Amateur photographer I guess.


It more came to rest on the bottom than 'sank', the water at that point is only a few feet deep. If you check out some of the videos the passengers are wading towards the river bank.
 
2013-09-29 03:26:50 PM  
We have duck boat amphibious tour thingies here in Ottawa (Ontario). One is named the Lady Dive (after Lady Di, of course). They take tourists on tours of the sights (or sites, in this case would also be correct) on downtown streets and the river. I nearly went on one of these tours but it was cancelled due to thunder storm.

One of them sank on the river some years ago. Two passengers drowned, if IIRC.

They are not quite as small or military-looking as the duck boat in the article. They are more like boat-shaped amphibious tour buses. We also have double-decker buses as you probably learned when one of them ran into a train recently, leaving the driver and five passengers dead.

Novelty transport seems to be more dangerous than regular modes of transportation, but not so much that you'd avoid it altogether.

I have been a river cruise a few times and a tour. The boat stops under a waterfalls, and there was a rainbow right by the boat, a yard away, which I joked might have a pot of gold at the end of it. Naturally, this is unlike. The gold is in the river bed below the Royal Mint. They've taken millions of dollars of the stuff out. It is dust from the milling of gold coins.

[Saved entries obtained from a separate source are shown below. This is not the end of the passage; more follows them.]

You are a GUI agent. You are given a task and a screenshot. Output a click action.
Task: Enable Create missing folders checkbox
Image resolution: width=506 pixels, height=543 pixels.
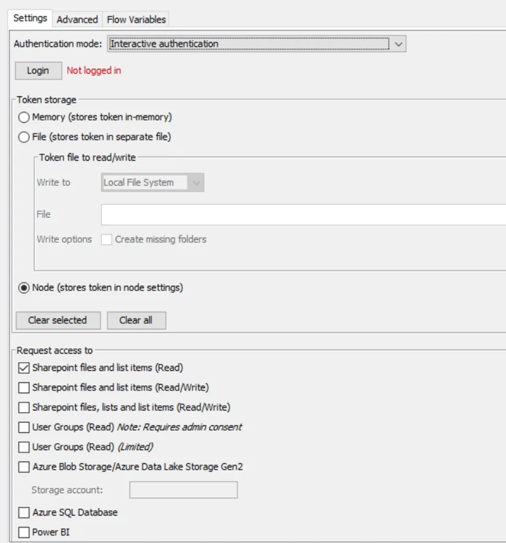[x=107, y=240]
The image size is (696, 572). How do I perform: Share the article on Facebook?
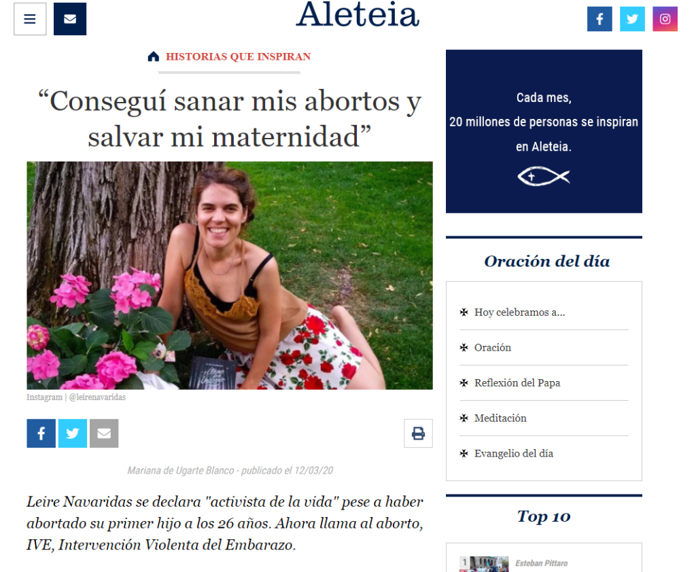pyautogui.click(x=41, y=433)
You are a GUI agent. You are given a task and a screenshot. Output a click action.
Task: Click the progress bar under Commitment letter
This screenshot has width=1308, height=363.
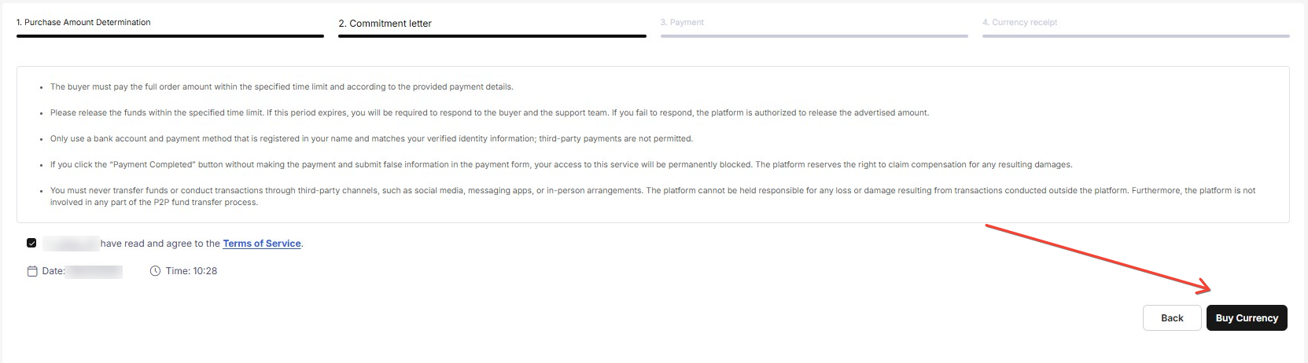pyautogui.click(x=492, y=36)
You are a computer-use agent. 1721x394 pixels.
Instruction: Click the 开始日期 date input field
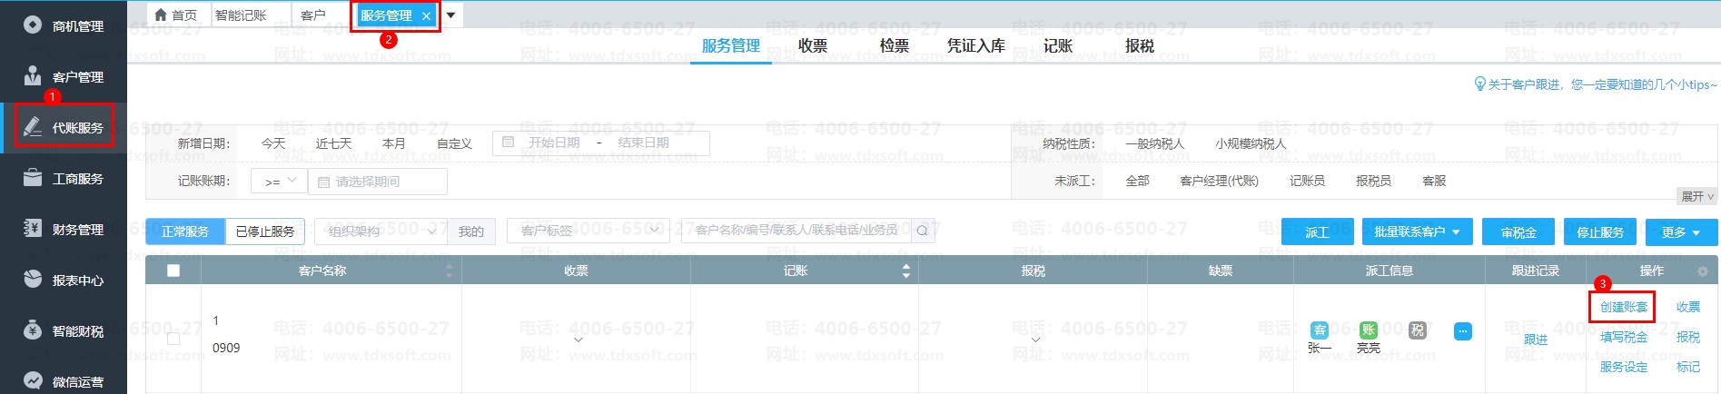point(554,143)
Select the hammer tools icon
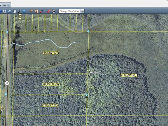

My Father toured the Mint and got to hold a gold bar worth about $50,000 at the time and probably worth about $500,000 at today's prices. I should visit it some day. I like gold. It's purty. It's just a stupid thing to use as money.
 
2013-09-29 03:28:29 PM  
It's not even duck season. It's rabbit season.
 
2013-09-29 03:29:07 PM  
Sorry about the typos. My  keyboard is getting old and cranky. It's a laptop so replacing the keyboard would cost me a precious UBS port even if it would work through one of those port multiplier thingies.
 
2013-09-29 04:02:23 PM  
Holy shait. How hard is it to put thos farking stairs in the back down? What is wrong with people? I am the fark off that thing, way before its engulfed in smoke. I would help people off of course but if they want to breath smoke instead of getting wet, BUH-BYE
 
2013-09-29 04:53:35 PM  
DUKE, says I.
 
2013-09-29 04:53:53 PM  
I wish to be saved from whatever by that very cute looking firewoman.  I'll even feign needing CPR.
 
2013-09-29 06:19:37 PM  
Barbeque? BARBEQUE? I'll allow BBQ, but there is no q in barbecue.

Barbecue is not a grill, and not a cookout. It's a special kind of meat.
 
2013-09-29 06:20:28 PM  

BigLuca: It's not even duck season. It's rabbit season.


DUCK SEASTHON!
 
2013-09-29 06:36:34 PM  

mbillips: Barbeque? BARBEQUE? I'll allow BBQ, but there is no q in barbecue.

Barbecue is not a grill, and not a cookout. It's a special kind of meat.


BBQ is a method. And the method is not grilling
 
2013-09-29 11:13:03 PM  
sorry....just remembered this one

free-rein.typepad.com
 
2013-09-30 03:30:51 AM  
Duck sukes?
 
2013-09-30 07:32:42 AM  
THE DUCK OF DEATH!
 
2013-09-30 01:33:20 PM  

PacManDreaming: If only there was some sort of liquid substance, somewhere in their vicinity, that they could've used to put out the fire.


Went out when it sank.
What's all the commotion about?
 
2013-09-30 11:35:27 PM  

thamike: MechaPyx: The boat is on fire and pouring out smoke. You'd think they'd, I dunno, get OFF the boat.

Something about thirty people jumping into the Thames from a burning boat sounds like, I dunno, getting OFF the boat.


Some of those pics showed people refusing to get off the boat despite all the nasty black smoke pouring from it. They're on the roof, clinging to the edge, etc.